_Problem requirements:_ Nothing but the lines from the one with "Click the Popup right chevron arrow" through the final line of the entries should appear in the answer, copied exactly and without pictures.

The input Start Marker

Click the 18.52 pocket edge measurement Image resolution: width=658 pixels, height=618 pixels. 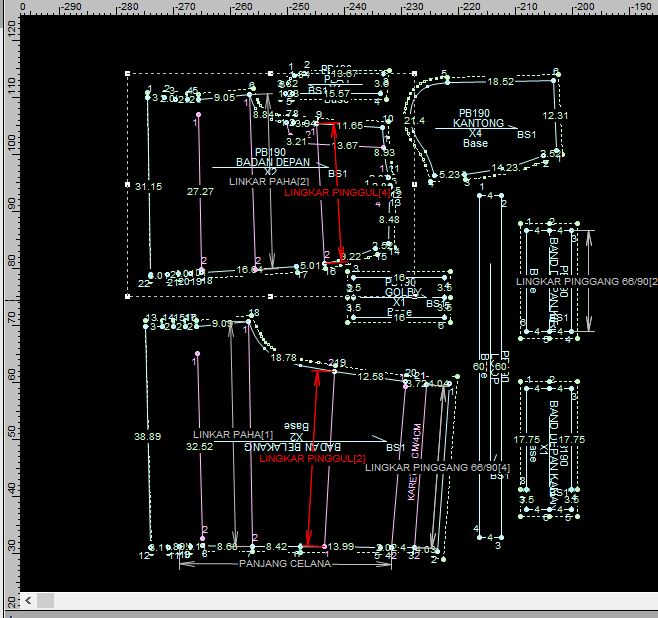(x=501, y=82)
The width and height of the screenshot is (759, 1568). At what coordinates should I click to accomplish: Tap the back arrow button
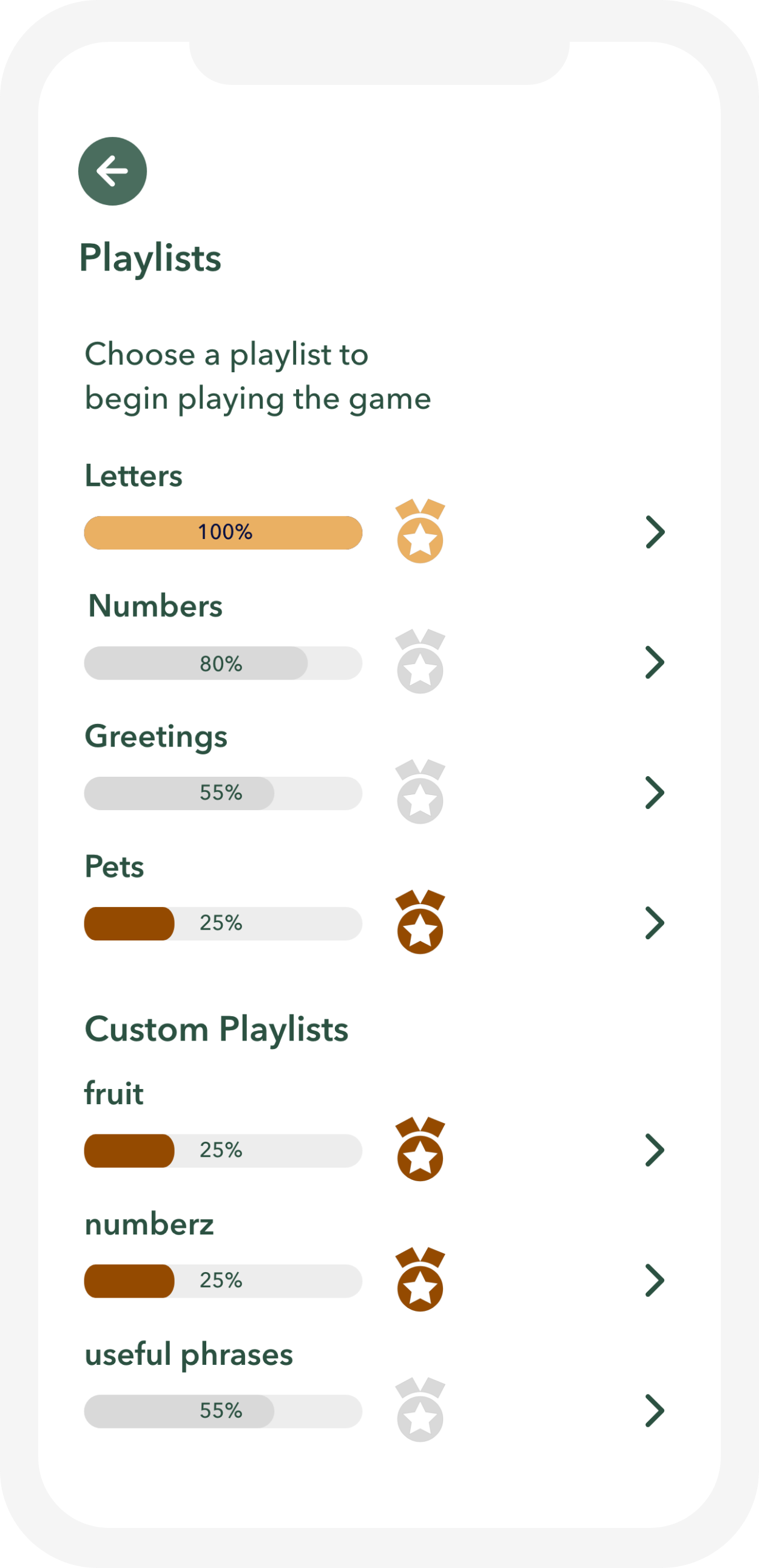click(113, 171)
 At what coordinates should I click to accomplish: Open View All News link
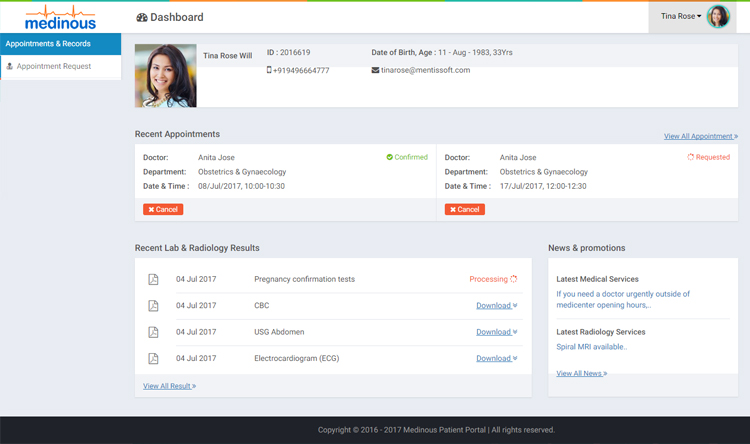[581, 373]
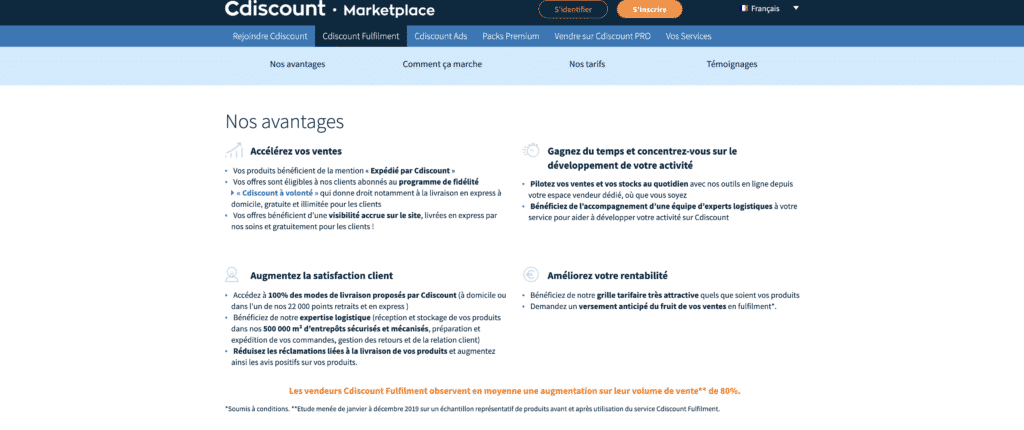This screenshot has width=1024, height=430.
Task: Select the Cdiscount Fulfilment tab
Action: click(x=361, y=36)
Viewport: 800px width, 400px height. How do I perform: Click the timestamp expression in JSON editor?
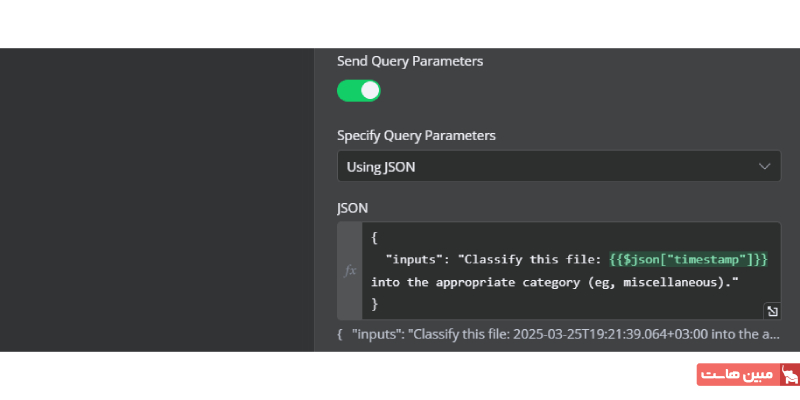(688, 259)

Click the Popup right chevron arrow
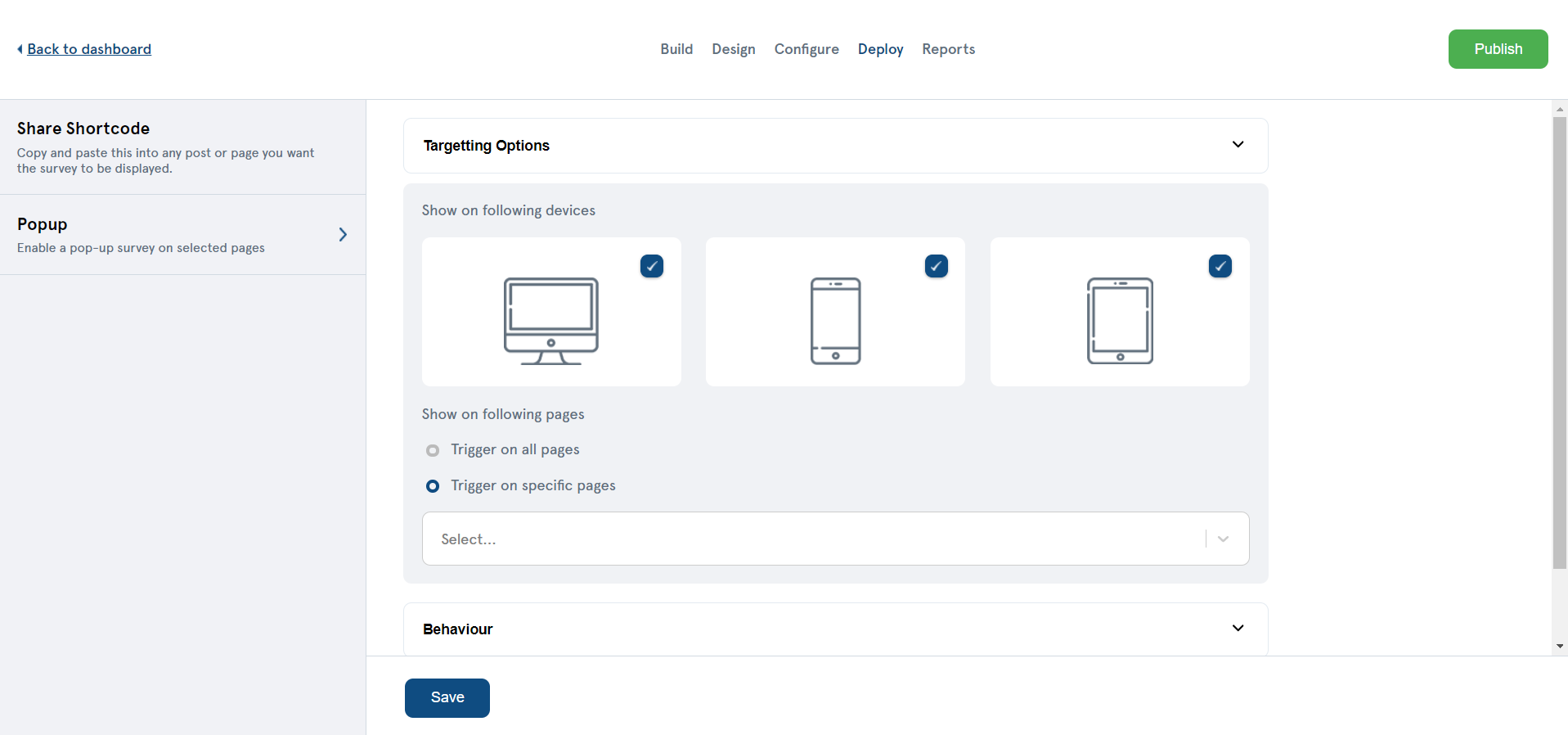point(343,235)
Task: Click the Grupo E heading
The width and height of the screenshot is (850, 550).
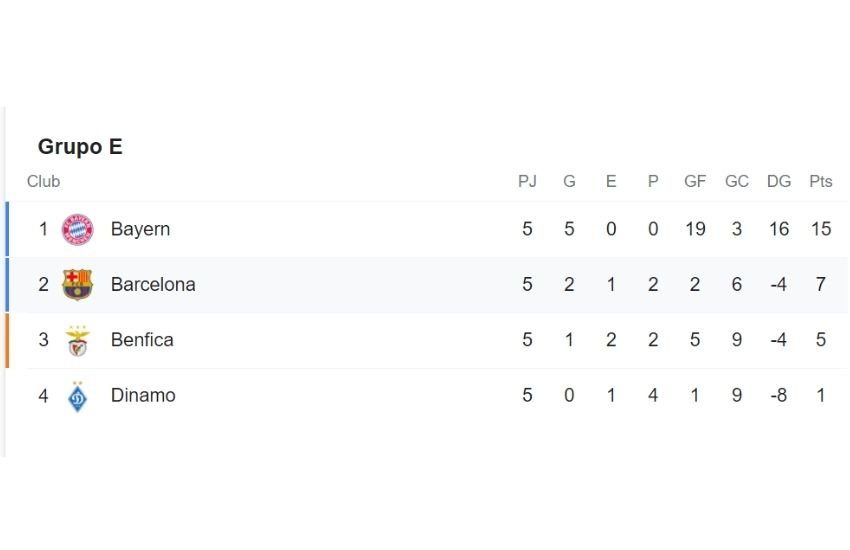Action: [x=80, y=147]
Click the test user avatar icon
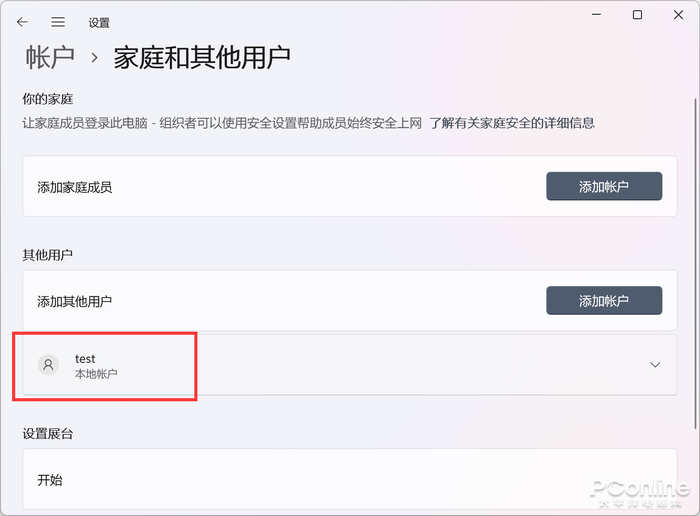 coord(48,365)
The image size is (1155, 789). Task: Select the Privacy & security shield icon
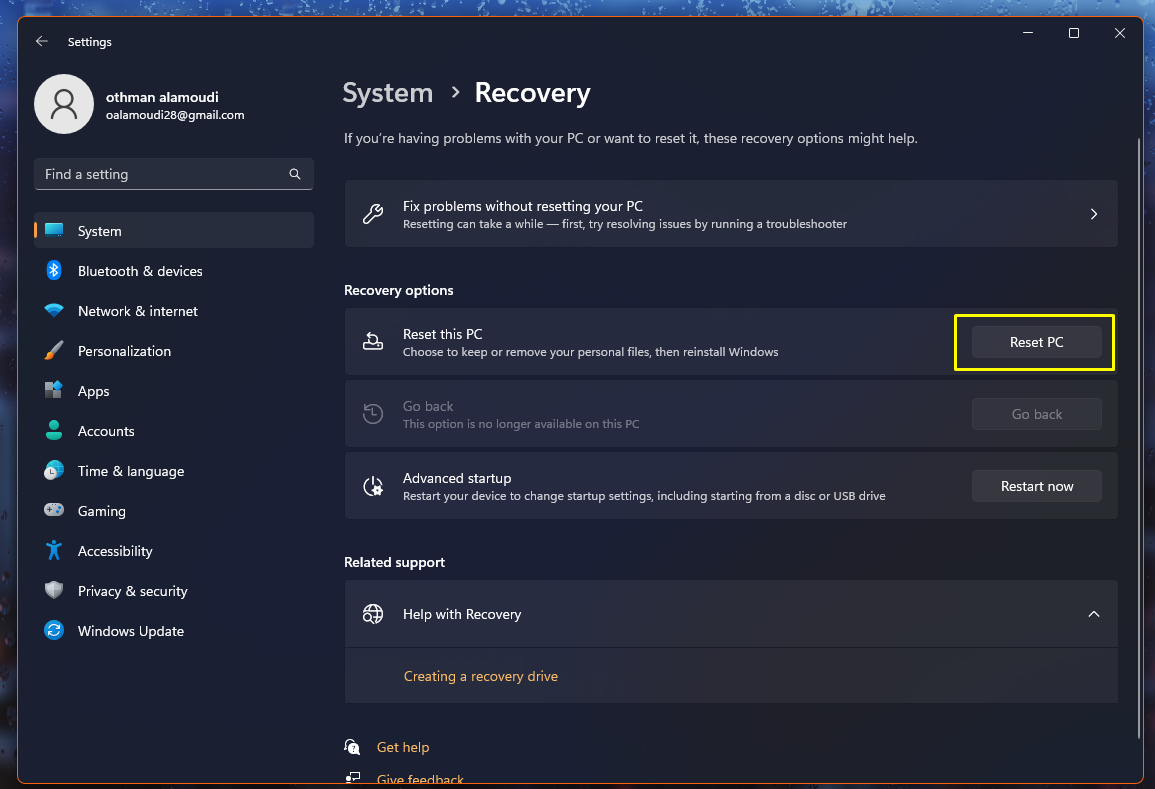pyautogui.click(x=53, y=590)
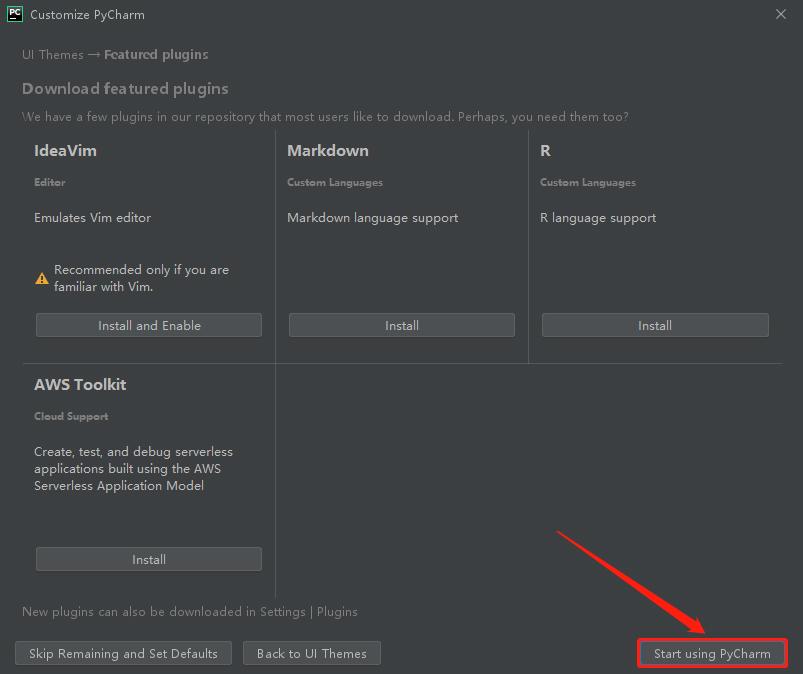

The input End Marker

_Response to the task:_
Click the Popup right chevron arrow
point(343,235)
Task: Click the Grupo E heading
The width and height of the screenshot is (850, 550).
Action: [x=80, y=147]
Click the test user avatar icon
 coord(48,365)
The image size is (1155, 789). Task: Select the Privacy & security shield icon
pyautogui.click(x=53, y=590)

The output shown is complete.